Some of the lines below need repeating. Reproduce exactly those between the lines holding "The width and height of the screenshot is (500, 488)." and "Edit the current page number field", inclusive.
——————————
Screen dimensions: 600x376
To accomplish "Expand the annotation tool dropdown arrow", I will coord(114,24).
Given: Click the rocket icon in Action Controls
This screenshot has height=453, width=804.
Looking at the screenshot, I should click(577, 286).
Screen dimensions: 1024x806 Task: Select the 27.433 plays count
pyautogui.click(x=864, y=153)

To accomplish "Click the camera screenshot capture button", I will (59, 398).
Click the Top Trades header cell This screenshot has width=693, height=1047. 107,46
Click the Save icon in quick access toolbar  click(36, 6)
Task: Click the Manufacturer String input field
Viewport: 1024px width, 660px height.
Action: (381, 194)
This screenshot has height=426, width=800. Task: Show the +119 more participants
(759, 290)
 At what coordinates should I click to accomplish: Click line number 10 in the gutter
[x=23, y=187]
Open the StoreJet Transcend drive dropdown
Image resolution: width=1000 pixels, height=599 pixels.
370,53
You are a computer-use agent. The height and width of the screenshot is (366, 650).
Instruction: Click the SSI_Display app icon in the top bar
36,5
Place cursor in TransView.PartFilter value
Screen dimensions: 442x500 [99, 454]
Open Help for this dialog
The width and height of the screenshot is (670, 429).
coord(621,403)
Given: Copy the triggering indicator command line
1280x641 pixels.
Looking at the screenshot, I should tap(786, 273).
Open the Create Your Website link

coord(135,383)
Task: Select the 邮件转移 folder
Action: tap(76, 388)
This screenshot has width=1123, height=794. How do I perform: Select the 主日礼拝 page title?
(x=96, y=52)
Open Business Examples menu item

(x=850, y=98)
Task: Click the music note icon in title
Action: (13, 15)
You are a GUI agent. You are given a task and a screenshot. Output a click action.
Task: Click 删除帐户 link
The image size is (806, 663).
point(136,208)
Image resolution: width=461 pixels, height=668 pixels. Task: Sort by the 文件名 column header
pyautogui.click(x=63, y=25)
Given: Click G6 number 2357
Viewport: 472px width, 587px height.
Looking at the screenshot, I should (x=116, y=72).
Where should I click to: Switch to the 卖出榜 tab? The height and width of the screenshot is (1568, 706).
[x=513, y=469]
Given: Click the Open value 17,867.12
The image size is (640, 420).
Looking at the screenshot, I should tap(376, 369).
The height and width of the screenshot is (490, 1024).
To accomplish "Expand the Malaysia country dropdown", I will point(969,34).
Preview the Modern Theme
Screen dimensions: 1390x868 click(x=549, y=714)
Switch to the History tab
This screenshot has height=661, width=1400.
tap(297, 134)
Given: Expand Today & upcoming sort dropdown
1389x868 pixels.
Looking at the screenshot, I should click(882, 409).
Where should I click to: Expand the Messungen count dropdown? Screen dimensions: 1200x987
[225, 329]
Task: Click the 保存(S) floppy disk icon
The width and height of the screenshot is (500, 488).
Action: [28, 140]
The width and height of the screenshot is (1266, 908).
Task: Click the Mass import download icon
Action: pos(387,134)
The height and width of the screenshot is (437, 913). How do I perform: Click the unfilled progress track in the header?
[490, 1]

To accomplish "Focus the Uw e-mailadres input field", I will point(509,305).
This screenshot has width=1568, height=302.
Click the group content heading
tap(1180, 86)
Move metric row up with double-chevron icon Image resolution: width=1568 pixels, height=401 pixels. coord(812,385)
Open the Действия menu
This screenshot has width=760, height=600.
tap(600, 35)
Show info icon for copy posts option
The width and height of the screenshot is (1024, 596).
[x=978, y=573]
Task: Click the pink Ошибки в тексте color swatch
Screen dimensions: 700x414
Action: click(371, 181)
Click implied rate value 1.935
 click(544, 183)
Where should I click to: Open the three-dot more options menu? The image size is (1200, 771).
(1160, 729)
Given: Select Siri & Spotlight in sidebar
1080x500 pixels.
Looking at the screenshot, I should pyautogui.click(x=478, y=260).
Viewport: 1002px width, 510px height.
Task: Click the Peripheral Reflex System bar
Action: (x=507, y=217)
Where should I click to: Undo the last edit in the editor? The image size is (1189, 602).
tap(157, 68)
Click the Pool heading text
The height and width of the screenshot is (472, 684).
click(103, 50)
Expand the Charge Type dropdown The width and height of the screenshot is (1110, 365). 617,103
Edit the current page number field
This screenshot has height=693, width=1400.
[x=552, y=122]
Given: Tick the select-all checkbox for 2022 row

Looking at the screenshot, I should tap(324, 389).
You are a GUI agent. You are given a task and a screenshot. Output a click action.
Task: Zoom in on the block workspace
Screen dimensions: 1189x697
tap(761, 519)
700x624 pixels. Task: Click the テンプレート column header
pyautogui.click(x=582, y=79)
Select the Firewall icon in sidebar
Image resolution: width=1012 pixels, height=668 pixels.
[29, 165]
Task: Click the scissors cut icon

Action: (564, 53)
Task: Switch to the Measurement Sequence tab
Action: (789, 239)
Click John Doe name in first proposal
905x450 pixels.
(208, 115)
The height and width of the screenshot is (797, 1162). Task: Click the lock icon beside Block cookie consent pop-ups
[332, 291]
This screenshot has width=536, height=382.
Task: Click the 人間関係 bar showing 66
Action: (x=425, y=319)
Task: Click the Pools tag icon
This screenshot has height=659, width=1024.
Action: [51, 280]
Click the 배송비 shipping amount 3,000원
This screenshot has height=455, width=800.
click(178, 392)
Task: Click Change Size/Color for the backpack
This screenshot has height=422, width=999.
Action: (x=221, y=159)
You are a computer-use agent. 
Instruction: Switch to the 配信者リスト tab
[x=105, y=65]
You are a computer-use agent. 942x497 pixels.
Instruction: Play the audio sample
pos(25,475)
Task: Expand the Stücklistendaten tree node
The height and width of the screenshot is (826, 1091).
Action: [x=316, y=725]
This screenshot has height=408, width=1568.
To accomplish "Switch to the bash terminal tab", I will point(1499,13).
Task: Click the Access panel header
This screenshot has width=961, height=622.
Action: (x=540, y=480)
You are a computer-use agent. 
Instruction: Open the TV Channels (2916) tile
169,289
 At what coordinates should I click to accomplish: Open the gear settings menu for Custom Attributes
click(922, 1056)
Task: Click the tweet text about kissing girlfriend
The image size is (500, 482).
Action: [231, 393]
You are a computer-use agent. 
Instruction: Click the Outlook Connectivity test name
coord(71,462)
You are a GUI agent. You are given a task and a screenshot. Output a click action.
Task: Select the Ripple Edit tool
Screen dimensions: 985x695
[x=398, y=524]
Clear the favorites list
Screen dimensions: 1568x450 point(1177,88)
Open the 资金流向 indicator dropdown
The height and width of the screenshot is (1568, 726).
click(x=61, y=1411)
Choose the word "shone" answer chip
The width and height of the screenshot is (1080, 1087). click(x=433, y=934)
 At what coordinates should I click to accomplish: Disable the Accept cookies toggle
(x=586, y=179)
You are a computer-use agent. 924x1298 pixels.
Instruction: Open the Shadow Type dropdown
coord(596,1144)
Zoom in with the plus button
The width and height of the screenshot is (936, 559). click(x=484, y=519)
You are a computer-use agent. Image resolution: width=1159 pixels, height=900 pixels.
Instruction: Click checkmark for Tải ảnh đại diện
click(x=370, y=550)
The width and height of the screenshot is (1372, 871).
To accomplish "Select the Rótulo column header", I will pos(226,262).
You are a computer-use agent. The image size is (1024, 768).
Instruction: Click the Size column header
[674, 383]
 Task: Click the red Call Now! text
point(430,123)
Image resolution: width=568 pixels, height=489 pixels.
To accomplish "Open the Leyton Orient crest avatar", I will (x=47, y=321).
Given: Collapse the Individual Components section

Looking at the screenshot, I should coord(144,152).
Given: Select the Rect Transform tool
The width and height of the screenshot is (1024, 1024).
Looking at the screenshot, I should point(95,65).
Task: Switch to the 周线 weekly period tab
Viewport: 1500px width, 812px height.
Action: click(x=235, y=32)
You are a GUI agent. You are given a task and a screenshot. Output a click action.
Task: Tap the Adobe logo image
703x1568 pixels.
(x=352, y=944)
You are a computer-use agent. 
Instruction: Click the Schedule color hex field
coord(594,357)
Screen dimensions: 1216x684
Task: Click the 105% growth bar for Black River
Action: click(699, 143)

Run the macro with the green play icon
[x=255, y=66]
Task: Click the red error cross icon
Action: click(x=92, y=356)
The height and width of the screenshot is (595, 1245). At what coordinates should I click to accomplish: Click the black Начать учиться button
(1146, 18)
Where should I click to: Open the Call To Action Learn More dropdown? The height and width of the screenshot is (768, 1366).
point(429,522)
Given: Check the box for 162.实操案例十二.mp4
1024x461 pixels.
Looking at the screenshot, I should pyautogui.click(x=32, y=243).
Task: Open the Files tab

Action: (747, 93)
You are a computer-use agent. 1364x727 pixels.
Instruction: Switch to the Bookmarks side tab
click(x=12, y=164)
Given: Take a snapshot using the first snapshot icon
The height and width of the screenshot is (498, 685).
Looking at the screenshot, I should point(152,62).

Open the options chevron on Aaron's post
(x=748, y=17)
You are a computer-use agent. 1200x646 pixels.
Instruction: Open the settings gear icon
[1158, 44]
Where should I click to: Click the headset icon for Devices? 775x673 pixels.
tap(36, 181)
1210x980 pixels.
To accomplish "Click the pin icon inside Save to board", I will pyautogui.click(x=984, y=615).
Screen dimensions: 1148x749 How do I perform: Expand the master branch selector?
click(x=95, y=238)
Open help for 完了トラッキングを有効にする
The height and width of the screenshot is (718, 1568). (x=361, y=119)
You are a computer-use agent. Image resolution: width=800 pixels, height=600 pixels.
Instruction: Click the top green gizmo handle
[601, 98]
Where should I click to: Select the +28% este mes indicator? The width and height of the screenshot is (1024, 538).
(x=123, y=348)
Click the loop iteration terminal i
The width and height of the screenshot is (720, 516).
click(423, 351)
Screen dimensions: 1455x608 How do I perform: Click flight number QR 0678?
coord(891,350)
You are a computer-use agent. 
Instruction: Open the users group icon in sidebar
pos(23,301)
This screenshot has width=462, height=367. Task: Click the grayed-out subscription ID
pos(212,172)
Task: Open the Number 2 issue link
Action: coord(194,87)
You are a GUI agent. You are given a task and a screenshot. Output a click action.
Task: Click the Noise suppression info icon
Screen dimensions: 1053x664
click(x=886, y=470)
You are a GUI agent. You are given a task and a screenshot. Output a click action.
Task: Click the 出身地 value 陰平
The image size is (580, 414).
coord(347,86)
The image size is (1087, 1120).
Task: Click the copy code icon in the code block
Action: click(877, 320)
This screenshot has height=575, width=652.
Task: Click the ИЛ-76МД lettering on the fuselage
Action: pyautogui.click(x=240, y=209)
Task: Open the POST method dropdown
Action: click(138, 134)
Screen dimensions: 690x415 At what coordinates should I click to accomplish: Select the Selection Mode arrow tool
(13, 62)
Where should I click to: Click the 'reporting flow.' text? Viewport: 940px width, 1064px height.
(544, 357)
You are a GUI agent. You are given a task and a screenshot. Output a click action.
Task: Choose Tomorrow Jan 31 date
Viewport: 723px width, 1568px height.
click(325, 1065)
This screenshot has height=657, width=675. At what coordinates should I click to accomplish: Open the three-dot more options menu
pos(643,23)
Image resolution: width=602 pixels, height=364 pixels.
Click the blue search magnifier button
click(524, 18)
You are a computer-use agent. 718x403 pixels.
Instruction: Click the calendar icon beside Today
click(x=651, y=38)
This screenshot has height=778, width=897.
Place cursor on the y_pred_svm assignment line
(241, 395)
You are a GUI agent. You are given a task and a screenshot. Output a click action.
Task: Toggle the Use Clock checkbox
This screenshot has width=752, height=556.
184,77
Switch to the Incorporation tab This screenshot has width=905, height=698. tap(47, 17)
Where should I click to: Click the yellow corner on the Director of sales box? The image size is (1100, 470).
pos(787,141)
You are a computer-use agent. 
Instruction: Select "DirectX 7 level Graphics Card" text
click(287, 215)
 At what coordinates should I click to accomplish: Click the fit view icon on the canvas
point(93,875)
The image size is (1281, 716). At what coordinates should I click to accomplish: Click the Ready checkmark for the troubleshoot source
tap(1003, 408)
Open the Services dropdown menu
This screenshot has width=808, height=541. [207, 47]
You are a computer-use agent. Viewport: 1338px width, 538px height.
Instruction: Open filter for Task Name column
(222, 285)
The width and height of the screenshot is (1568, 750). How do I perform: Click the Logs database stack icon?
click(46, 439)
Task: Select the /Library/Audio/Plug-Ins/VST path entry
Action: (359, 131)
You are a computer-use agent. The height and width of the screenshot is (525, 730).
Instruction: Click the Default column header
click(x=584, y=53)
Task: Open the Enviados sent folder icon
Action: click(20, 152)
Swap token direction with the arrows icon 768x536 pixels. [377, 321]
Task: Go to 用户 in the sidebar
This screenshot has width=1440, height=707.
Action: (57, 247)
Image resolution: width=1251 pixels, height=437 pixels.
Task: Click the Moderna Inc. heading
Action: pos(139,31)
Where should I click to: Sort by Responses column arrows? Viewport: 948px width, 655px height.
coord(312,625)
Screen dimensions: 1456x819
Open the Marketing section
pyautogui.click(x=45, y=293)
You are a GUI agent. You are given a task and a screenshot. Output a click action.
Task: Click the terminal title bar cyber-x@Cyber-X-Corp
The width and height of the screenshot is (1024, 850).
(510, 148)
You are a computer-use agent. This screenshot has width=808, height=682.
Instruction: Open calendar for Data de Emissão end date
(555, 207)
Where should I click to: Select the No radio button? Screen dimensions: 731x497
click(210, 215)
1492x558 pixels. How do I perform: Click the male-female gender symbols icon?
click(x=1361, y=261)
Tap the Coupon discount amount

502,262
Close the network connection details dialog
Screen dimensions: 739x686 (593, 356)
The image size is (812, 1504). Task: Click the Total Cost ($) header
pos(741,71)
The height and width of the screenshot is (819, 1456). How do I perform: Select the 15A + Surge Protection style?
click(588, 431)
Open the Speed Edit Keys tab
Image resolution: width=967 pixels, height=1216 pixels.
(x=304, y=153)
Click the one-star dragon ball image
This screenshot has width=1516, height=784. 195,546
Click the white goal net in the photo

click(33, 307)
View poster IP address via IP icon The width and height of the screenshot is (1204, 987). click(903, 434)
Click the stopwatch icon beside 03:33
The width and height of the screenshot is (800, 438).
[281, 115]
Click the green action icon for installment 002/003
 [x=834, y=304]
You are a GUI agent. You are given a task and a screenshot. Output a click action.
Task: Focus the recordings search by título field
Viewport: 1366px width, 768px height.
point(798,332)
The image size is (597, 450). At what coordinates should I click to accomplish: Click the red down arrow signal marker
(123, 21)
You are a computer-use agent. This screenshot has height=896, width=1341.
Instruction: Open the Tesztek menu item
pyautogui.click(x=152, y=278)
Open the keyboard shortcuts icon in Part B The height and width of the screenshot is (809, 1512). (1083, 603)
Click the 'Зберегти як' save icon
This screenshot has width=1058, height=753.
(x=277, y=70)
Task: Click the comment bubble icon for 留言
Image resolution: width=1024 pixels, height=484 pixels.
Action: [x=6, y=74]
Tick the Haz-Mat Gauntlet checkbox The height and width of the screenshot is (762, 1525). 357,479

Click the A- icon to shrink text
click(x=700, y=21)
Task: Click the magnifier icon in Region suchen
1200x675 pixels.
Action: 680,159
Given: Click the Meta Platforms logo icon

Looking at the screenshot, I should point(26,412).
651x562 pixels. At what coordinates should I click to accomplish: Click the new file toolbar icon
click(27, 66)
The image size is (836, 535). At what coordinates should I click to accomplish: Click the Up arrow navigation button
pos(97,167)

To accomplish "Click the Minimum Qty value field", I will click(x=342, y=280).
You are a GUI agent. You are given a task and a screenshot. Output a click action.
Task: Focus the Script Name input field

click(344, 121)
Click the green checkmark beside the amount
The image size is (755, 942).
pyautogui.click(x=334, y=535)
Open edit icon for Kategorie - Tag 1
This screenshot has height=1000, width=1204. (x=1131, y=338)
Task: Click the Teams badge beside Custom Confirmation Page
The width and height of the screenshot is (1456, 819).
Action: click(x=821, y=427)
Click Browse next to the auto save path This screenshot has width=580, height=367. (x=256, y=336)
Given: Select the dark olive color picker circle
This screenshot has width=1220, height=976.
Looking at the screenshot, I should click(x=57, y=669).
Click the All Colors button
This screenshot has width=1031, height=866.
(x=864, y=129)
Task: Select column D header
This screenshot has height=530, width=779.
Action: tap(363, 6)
——————————
### THE COMPLETED TASK
The width and height of the screenshot is (500, 488).
Action: [28, 140]
The width and height of the screenshot is (1266, 908).
Task: Click the Mass import download icon
Action: pos(387,134)
The height and width of the screenshot is (437, 913). How do I perform: Click the unfilled progress track in the header?
[490, 1]

To accomplish "Focus the Uw e-mailadres input field", I will point(509,305).
This screenshot has width=1568, height=302.
Click the group content heading
tap(1180, 86)
Move metric row up with double-chevron icon Image resolution: width=1568 pixels, height=401 pixels. coord(812,385)
Open the Действия menu
This screenshot has width=760, height=600.
tap(600, 35)
Show info icon for copy posts option
The width and height of the screenshot is (1024, 596).
[x=978, y=573]
Task: Click the pink Ошибки в тексте color swatch
Screen dimensions: 700x414
Action: click(371, 181)
Click implied rate value 1.935
 click(544, 183)
Where should I click to: Open the three-dot more options menu? The image size is (1200, 771).
(1160, 729)
Given: Select Siri & Spotlight in sidebar
1080x500 pixels.
Looking at the screenshot, I should pyautogui.click(x=478, y=260).
Viewport: 1002px width, 510px height.
Task: Click the Peripheral Reflex System bar
Action: (x=507, y=217)
Where should I click to: Undo the last edit in the editor? The image size is (1189, 602).
tap(157, 68)
Click the Pool heading text
The height and width of the screenshot is (472, 684).
click(103, 50)
Expand the Charge Type dropdown The width and height of the screenshot is (1110, 365). 617,103
Edit the current page number field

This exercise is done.